It can be 6x or 10x the median income, at the end of the day they would still be paying 140k a year in college costs in a year. ALMOST NO ONE CAN AFFORD THAT. Plus most families that make the median income and go to a private college get substantial financial aid. What is it that Harvard says, for families making under X, Harvard is cheaper than state?
D has friends who had a projected family contribution of $5000 per kid. At a full need school that gives very little merit money to a kid that had previously been wait listed. The kid ended up not taking it because he got someplace he wanted to go more where he also got a generous package.

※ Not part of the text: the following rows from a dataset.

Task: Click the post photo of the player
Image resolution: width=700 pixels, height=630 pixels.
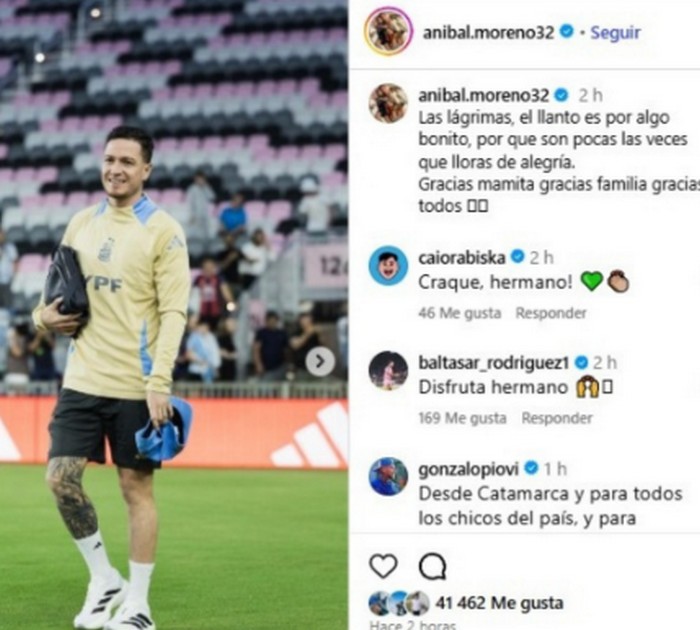Action: pyautogui.click(x=174, y=315)
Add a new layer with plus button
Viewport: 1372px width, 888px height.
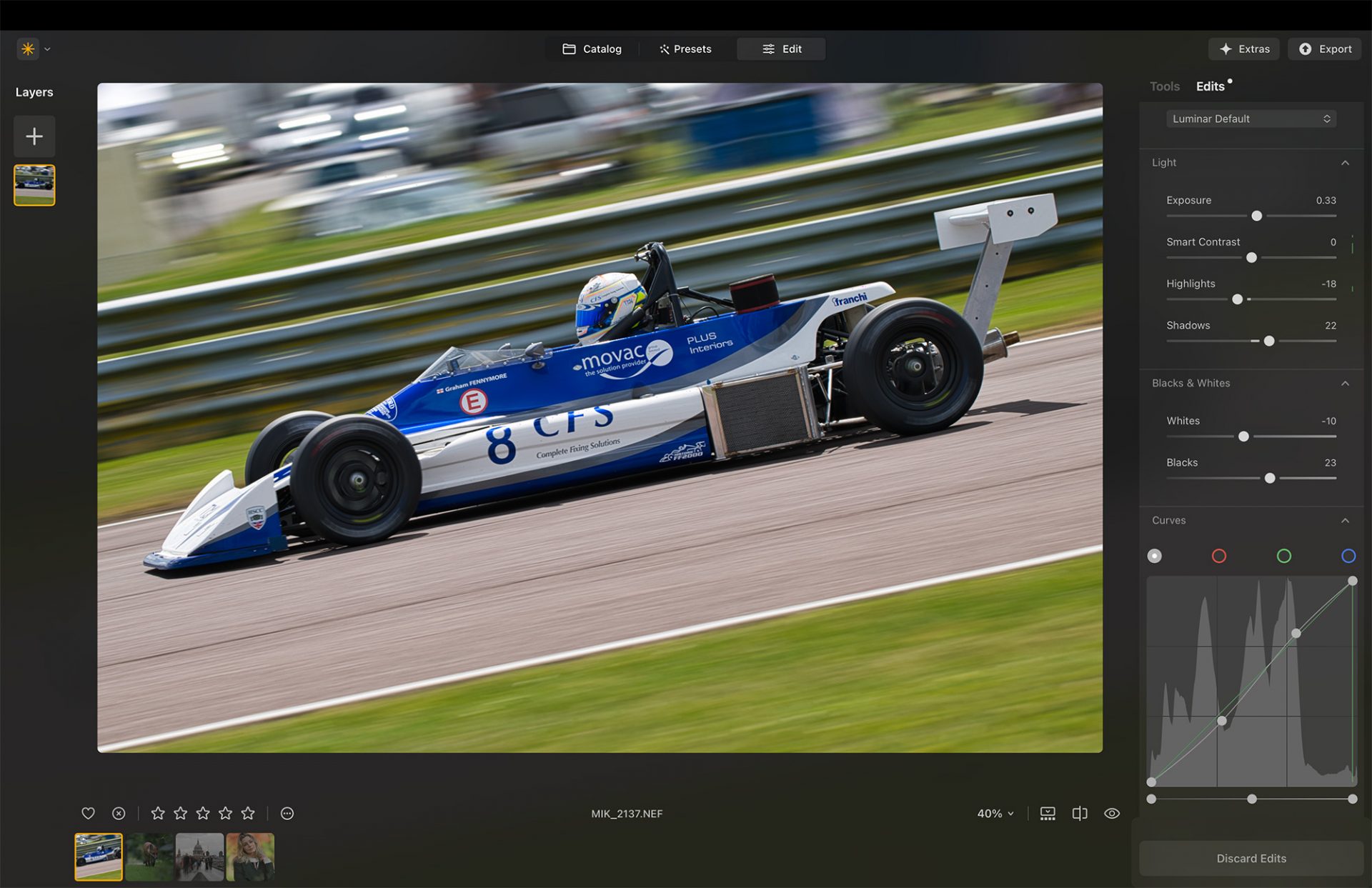point(34,136)
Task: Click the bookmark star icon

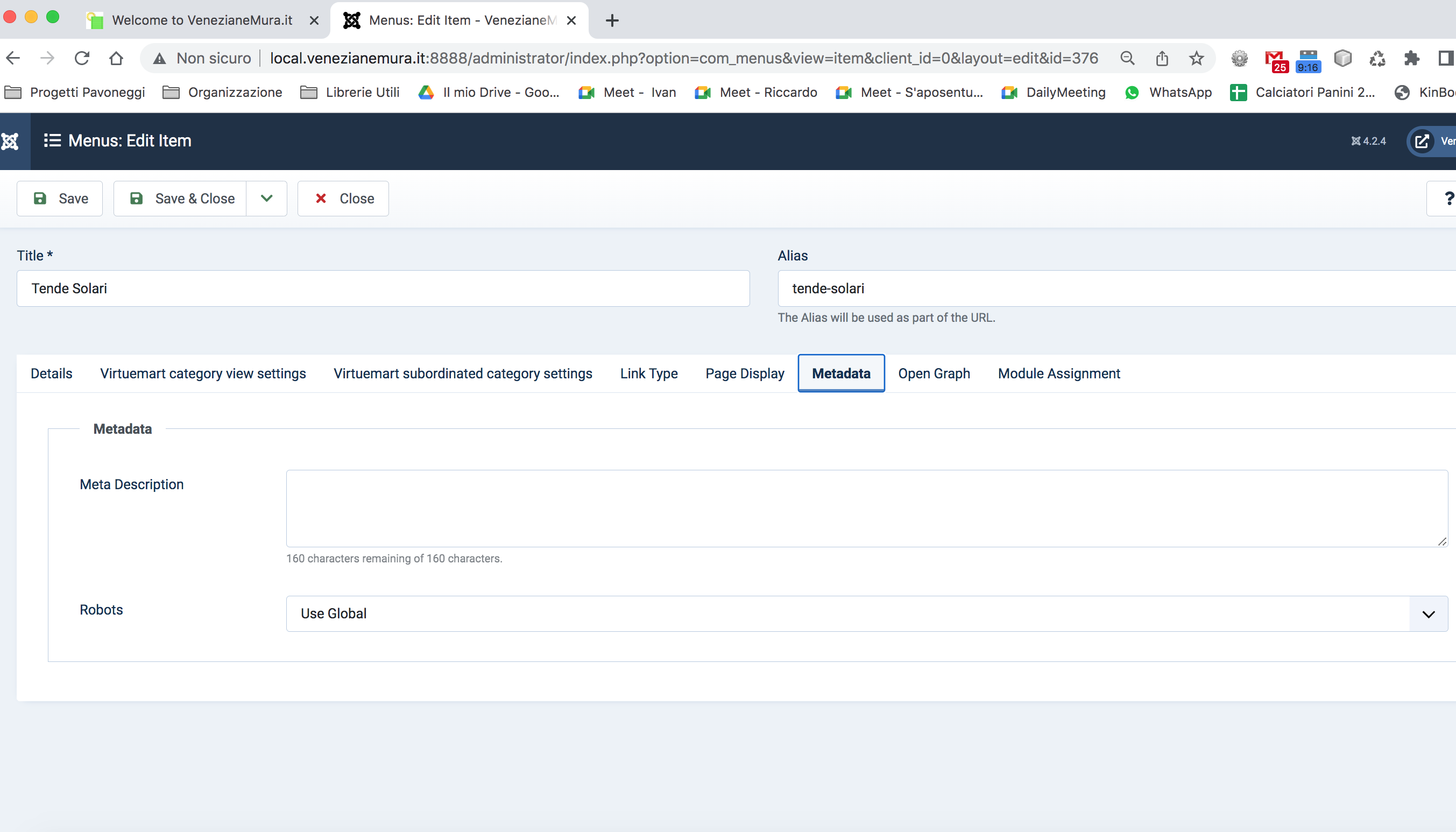Action: 1196,58
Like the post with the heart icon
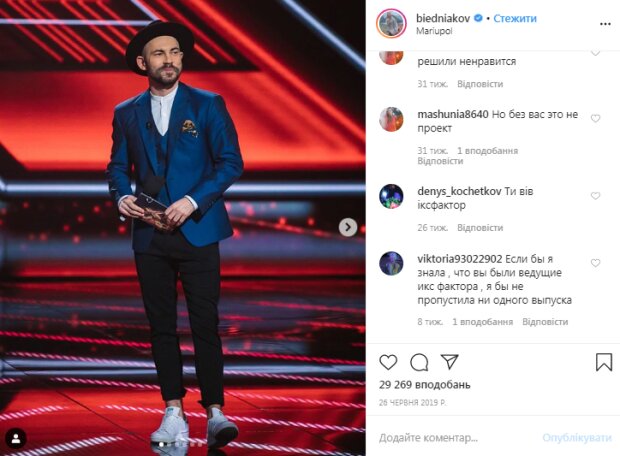The width and height of the screenshot is (620, 456). click(388, 362)
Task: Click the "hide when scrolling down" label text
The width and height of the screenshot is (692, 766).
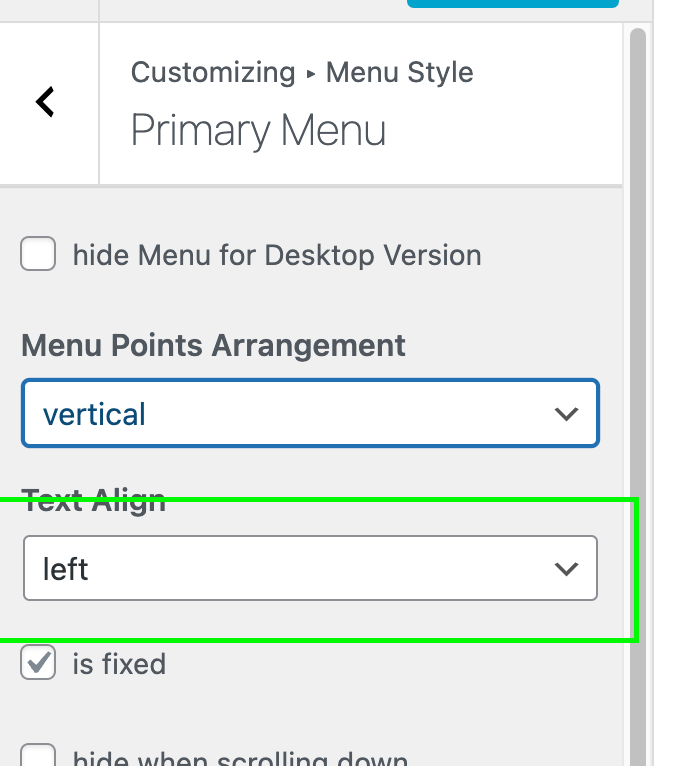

While that may be in the top whatever percent nationally, in New York, California and a few other places those families are sometimes borrowing money to make ends meet. In Iowa, if you make $280K a year and have for a number of years, you have a nice chunk put away if you are responsible. Sometimes I watch house hunters and just salivate over what you can get for $300-350 in some other part of the country. In my area that would be a two bedroom on a main street with stores and unsavory foot traffic in a school district with metal detectors and a high drop out rate or a perhaps a three hour a day commute or more. As it is most people have a two hour a day commute anyway.
As for it being a choice to live near a big city (as I have seen stated on these forums), if your family is from the area, especially if you are responsible for elderly relatives, if you have a family business, if you are of an ethnicity that is not well accepted in certain parts of the country or are more comfortable where you have a community based on your homeland, first language or place of worship, or do not want your child growing up as the only one of his or her race, religion or ethnicity in his or her classroom, if you are licensed or have a practice or built a business in a particular area, it is not a choice. If you are your average caucasian middle class christian living near relatives in an inexpensive area of the country, this simply may not be something you are familiar with and think it would be easy for everyone to live more inexpensively and move away from big cities. Perhaps colleges s should think about this more as well.
Colleges not taking that into account, that is a fact, but it does not make it fair. Also when you negotiate with a college, if you can, that is something taken into account then.